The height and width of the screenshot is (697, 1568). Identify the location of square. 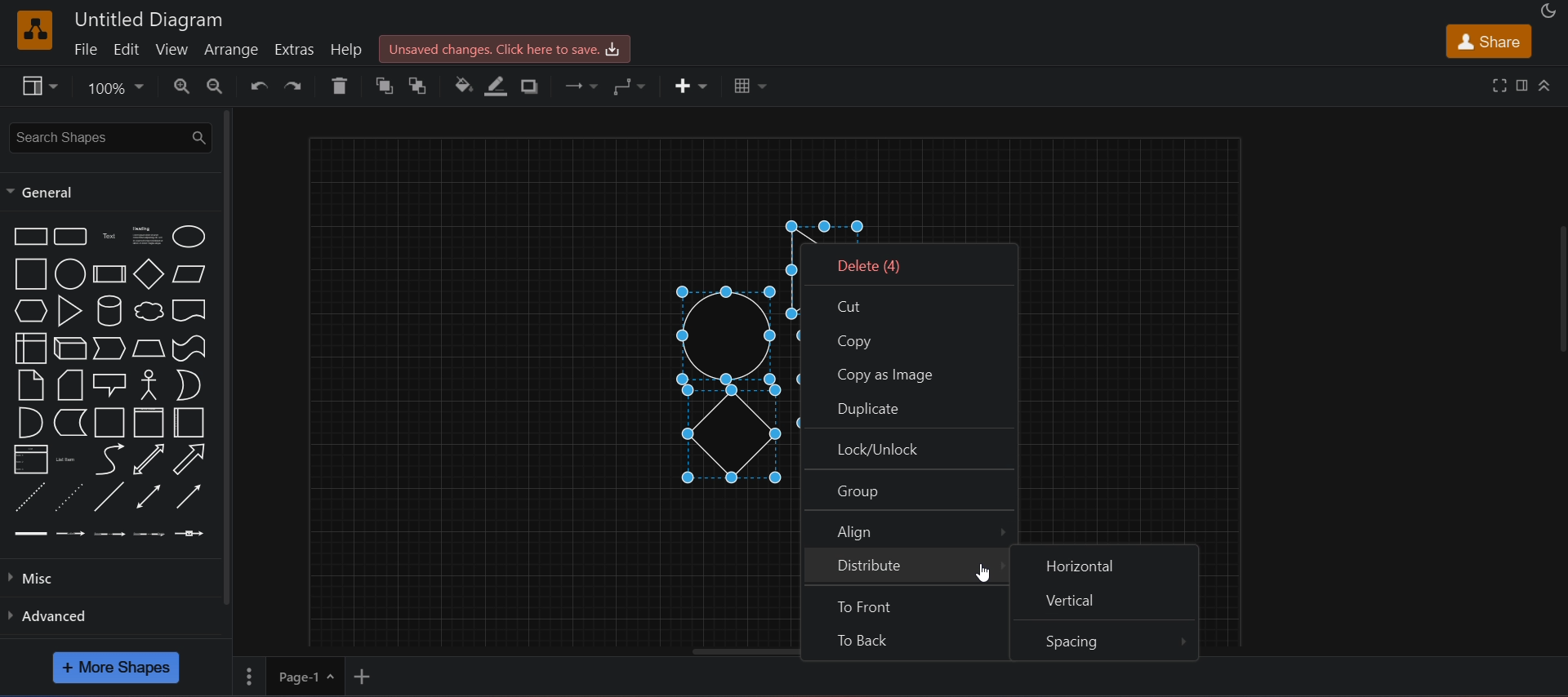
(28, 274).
_ _ _ _
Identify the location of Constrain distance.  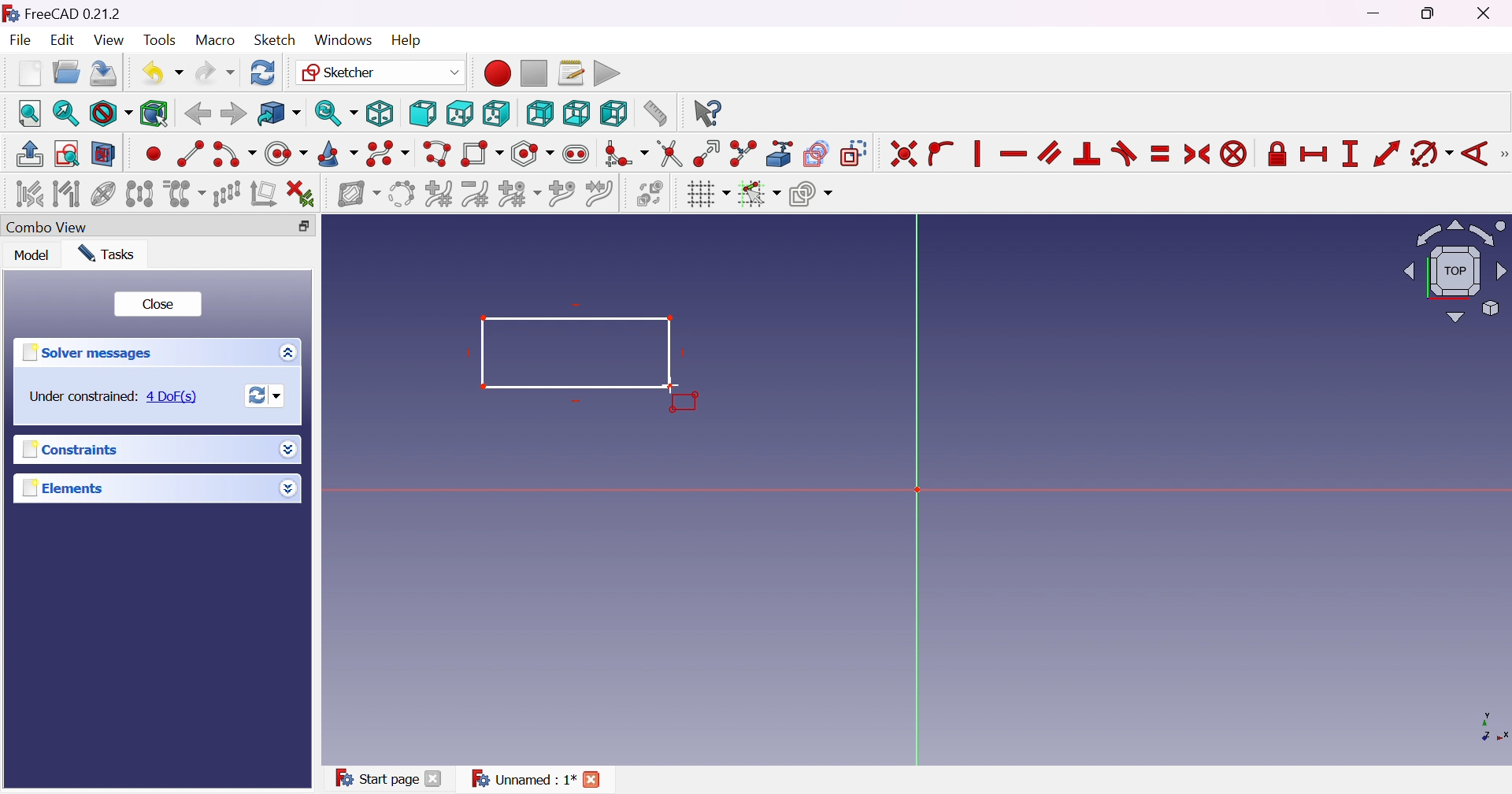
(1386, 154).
_ _ _ _
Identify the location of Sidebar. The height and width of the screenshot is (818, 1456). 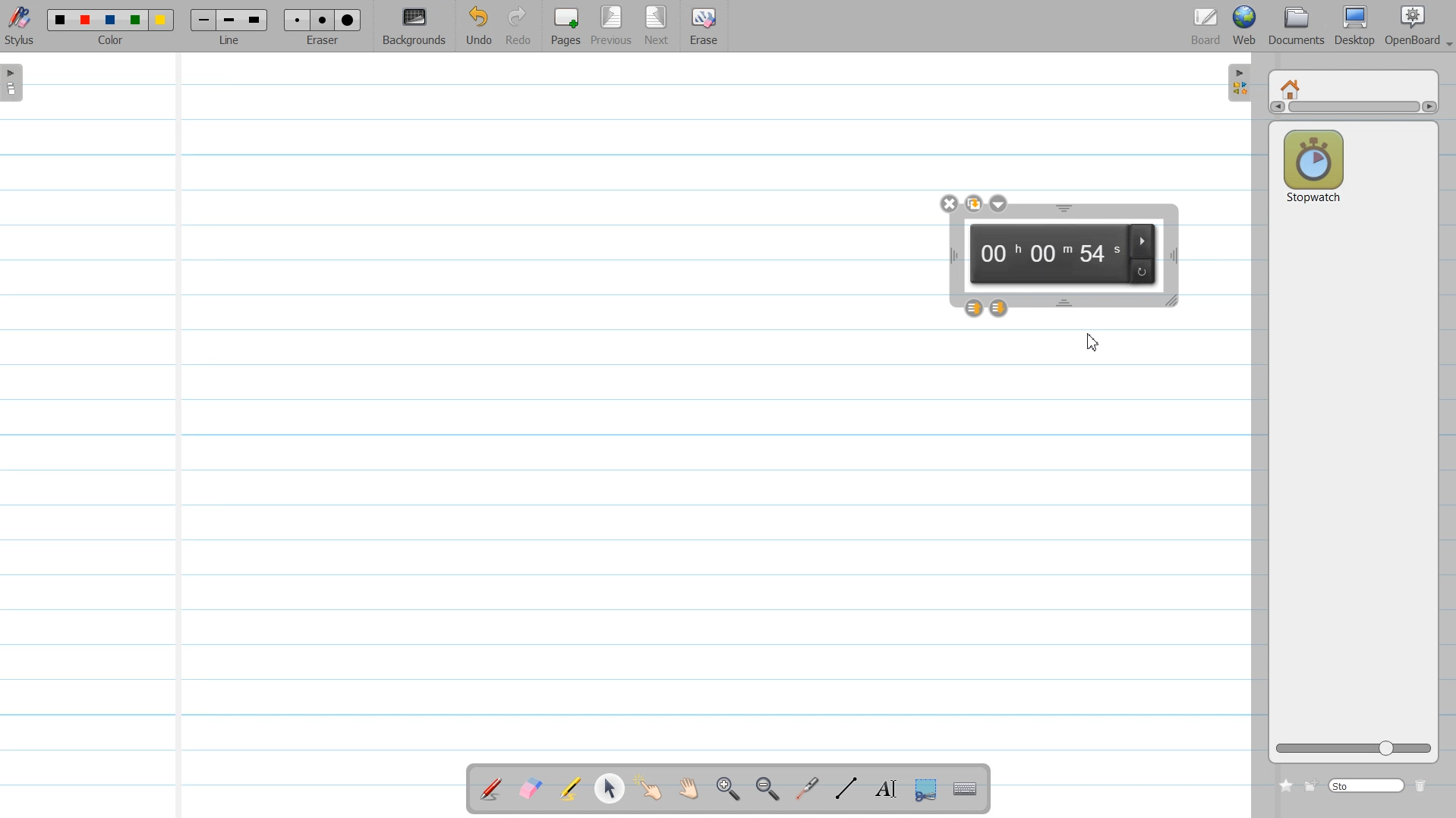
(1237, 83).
_ _ _ _
Exercise directions — Recast the part that opens with the line containing "Identify the location of Sidebar." and closes with the line containing "(1237, 83)." as a two-column CSV with the columns input and output. Give one row per record, with each value in a single quoted field, line breaks replaced by spaces, and the pictures left out.

Final result —
input,output
"Identify the location of Sidebar. The height and width of the screenshot is (818, 1456).","(1237, 83)."